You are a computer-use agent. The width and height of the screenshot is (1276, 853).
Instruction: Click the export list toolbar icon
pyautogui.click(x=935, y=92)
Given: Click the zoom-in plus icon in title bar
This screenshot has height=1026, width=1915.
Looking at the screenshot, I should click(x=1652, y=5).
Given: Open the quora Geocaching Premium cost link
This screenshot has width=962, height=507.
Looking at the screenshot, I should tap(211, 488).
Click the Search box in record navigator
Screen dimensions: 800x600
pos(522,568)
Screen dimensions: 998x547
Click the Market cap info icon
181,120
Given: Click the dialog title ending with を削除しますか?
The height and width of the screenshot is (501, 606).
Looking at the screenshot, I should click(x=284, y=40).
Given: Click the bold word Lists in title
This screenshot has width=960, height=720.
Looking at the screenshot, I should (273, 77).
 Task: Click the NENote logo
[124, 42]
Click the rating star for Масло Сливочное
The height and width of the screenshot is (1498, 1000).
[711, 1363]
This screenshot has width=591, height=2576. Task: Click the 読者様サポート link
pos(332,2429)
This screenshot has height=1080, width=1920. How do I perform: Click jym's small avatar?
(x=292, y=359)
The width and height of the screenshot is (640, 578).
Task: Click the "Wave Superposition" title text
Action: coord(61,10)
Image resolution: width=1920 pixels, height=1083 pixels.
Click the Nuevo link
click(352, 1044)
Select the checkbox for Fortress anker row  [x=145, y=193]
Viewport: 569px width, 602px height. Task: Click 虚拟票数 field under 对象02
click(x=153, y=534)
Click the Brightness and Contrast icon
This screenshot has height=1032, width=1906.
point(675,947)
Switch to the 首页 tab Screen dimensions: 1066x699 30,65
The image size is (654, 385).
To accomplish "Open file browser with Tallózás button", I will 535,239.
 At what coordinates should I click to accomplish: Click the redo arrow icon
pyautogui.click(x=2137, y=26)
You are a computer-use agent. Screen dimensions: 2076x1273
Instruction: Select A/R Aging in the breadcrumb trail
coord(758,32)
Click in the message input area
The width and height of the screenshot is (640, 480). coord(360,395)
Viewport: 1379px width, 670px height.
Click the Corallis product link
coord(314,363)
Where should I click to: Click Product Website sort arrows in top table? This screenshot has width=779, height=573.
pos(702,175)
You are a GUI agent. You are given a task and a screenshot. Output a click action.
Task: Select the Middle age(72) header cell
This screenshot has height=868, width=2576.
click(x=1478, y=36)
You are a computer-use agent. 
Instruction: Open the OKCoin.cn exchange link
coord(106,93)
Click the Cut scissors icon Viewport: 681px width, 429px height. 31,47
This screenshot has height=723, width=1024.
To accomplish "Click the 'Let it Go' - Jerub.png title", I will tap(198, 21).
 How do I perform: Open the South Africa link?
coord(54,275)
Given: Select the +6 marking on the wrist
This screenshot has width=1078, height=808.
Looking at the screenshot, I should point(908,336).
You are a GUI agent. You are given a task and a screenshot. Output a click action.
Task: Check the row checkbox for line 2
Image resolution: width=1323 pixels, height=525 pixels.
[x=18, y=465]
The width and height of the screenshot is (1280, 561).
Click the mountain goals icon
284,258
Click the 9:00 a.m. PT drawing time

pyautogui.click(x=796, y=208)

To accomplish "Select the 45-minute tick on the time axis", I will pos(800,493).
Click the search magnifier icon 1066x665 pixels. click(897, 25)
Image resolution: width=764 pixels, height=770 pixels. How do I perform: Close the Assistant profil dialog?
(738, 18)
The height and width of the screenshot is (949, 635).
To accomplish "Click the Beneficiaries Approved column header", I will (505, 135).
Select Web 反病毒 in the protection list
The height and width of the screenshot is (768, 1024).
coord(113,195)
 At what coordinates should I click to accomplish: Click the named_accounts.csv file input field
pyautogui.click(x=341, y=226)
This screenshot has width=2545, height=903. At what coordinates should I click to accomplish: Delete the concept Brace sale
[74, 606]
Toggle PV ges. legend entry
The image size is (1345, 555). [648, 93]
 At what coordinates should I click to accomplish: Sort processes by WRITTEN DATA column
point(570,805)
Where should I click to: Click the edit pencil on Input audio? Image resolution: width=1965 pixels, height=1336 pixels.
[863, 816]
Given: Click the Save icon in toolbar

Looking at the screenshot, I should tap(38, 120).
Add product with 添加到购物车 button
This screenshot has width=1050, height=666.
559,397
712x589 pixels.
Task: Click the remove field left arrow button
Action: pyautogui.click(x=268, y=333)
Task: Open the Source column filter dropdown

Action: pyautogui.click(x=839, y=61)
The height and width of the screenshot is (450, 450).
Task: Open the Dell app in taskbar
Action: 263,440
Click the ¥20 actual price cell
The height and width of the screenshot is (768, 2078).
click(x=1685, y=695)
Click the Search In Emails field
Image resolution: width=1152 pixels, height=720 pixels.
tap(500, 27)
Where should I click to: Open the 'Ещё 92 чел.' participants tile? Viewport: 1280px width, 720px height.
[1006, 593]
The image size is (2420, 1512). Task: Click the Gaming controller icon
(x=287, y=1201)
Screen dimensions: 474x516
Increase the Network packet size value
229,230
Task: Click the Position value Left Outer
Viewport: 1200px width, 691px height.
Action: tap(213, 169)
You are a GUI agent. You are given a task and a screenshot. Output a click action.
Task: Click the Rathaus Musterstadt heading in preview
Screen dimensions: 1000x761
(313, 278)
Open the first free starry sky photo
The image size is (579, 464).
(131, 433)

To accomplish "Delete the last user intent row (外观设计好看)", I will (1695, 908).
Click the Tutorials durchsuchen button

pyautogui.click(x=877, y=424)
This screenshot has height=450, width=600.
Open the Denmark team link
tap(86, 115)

Given exercise:
Output the rows above, from the start of the rows through the line containing "Switch to the", as a Markdown table with columns named Number and Line, leaving out blank lines.

Exercise output:
| Number | Line |
|---|---|
| 1 | You are a computer-use agent. The width and height of the screenshot is (1276, 853). |
| 2 | Instruction: Click the export list toolbar icon |
| 3 | pyautogui.click(x=935, y=92) |
| 4 | Given: Click the zoom-in plus icon in title bar |
| 5 | This screenshot has height=1026, width=1915. |
| 6 | Looking at the screenshot, I should click(x=1652, y=5). |
| 7 | Given: Open the quora Geocaching Premium cost link |
| 8 | This screenshot has width=962, height=507. |
| 9 | Looking at the screenshot, I should tap(211, 488). |
| 10 | Click the Search box in record navigator |
| 11 | Screen dimensions: 800x600 |
| 12 | pos(522,568) |
| 13 | Screen dimensions: 998x547 |
| 14 | Click the Market cap info icon |
| 15 | 181,120 |
| 16 | Given: Click the dialog title ending with を削除しますか? |
| 17 | The height and width of the screenshot is (501, 606). |
| 18 | Looking at the screenshot, I should click(x=284, y=40). |
| 19 | Given: Click the bold word Lists in title |
| 20 | This screenshot has width=960, height=720. |
| 21 | Looking at the screenshot, I should (273, 77). |
| 22 |  Task: Click the NENote logo |
| 23 | [124, 42] |
| 24 | Click the rating star for Масло Сливочное |
| 25 | The height and width of the screenshot is (1498, 1000). |
| 26 | [711, 1363] |
| 27 | This screenshot has width=591, height=2576. Task: Click the 読者様サポート link |
| 28 | pos(332,2429) |
| 29 | This screenshot has height=1080, width=1920. How do I perform: Click jym's small avatar? |
| 30 | (x=292, y=359) |
| 31 | The width and height of the screenshot is (640, 578). |
| 32 | Task: Click the "Wave Superposition" title text |
| 33 | Action: coord(61,10) |
| 34 | Image resolution: width=1920 pixels, height=1083 pixels. |
| 35 | Click the Nuevo link |
| 36 | click(352, 1044) |
| 37 | Select the checkbox for Fortress anker row  [x=145, y=193] |
| 38 | Viewport: 569px width, 602px height. Task: Click 虚拟票数 field under 对象02 |
| 39 | click(x=153, y=534) |
| 40 | Click the Brightness and Contrast icon |
| 41 | This screenshot has height=1032, width=1906. |
| 42 | point(675,947) |
| 43 | Switch to the 首页 tab Screen dimensions: 1066x699 30,65 |